The purpose of this study is to determine the ability of single-value metrics of retinal image quality of the eye to predict visual performance as measured by high (HC) and low (LC) -contrast acuity at photopic (P) and mesopic (M) light levels in eyes with 20/17 and better visual acuity.
Forty-nine normal subjects in good health ranging in age from 21.8 to 62.6 with 20/17 or better monocular high-contrast logarithm of the minimum angle of resolution (logMAR) acuity served as subjects. Wavefront error through the 10th Zernike radial order over a 7-mm pupil was measured on each test eye using a custom-built Shack/Hartmann wavefront sensor. For each eye, 31 different single-value retinal image quality metrics were calculated. Visual acuity was measured using HC (95%) and LC (11%) logMAR at photopic (270 cd/m2) and mesopic (0.75 cd/m2) light levels. To determine the ability of each metric of retinal image quality to predict each type of logMAR acuity (P HC, P LC, M HC, and M LC), each acuity measure was regressed against each optical quality metric.

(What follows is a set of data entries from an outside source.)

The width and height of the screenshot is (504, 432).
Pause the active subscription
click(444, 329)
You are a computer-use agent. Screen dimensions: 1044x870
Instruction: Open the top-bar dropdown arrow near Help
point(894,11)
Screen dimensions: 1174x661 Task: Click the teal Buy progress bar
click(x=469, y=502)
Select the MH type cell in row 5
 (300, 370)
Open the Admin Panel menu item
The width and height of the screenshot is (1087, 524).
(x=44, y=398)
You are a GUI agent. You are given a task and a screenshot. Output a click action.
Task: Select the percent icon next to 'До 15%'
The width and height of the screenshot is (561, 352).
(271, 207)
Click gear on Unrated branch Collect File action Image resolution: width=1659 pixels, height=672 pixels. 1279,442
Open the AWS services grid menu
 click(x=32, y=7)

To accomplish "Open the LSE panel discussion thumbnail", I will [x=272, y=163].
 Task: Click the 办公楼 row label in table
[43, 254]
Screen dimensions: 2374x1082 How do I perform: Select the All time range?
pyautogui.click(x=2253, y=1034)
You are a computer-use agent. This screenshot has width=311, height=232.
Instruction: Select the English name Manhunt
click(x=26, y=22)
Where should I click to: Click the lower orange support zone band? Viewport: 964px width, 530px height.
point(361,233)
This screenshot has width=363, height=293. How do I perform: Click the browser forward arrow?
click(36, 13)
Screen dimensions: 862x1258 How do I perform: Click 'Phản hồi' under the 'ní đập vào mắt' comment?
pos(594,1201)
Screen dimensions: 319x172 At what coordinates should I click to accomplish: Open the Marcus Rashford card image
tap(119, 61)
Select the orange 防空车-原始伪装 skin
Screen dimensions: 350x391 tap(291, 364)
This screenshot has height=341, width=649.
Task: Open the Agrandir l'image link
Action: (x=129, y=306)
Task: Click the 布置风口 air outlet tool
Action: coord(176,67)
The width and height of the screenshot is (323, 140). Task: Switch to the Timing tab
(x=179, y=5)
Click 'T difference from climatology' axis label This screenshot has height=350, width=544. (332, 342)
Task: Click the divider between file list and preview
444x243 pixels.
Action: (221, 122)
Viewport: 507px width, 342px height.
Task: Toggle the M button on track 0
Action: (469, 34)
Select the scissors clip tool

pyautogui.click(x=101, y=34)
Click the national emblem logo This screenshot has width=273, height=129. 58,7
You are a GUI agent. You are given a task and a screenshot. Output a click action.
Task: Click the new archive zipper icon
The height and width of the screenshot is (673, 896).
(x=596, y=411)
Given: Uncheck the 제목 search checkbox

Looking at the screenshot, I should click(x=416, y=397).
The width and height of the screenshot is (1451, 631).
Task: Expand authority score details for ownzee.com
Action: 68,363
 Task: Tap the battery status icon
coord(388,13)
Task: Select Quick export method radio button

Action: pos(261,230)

The ability of the metrics of retinal image quality to predict logMAR acuity improved as luminance and/or contrast is lowered. The best retinal image quality metric (logPFSc) accounted for 2.6%, 15.1%, 27.6%, and 40.0% of the variance in P HC, P LC, M HC, and M LC logMAR acuity, respectively.
In eyes with 20/17 and better P HC acuity, P HC logMAR acuity is insensitive to variations in retinal image quality compared with M LC logMAR acuity. Retinal image quality becomes increasingly predictive of logMAR acuity as contrast and/or luminance is decreased. Everyday life requires individuals to function over a large range of contrast and luminance levels. Clinically, the impact of retinal image quality as a function of luminance and contrast is readily measurable in a time-efficient manner with M LC logMAR acuity charts.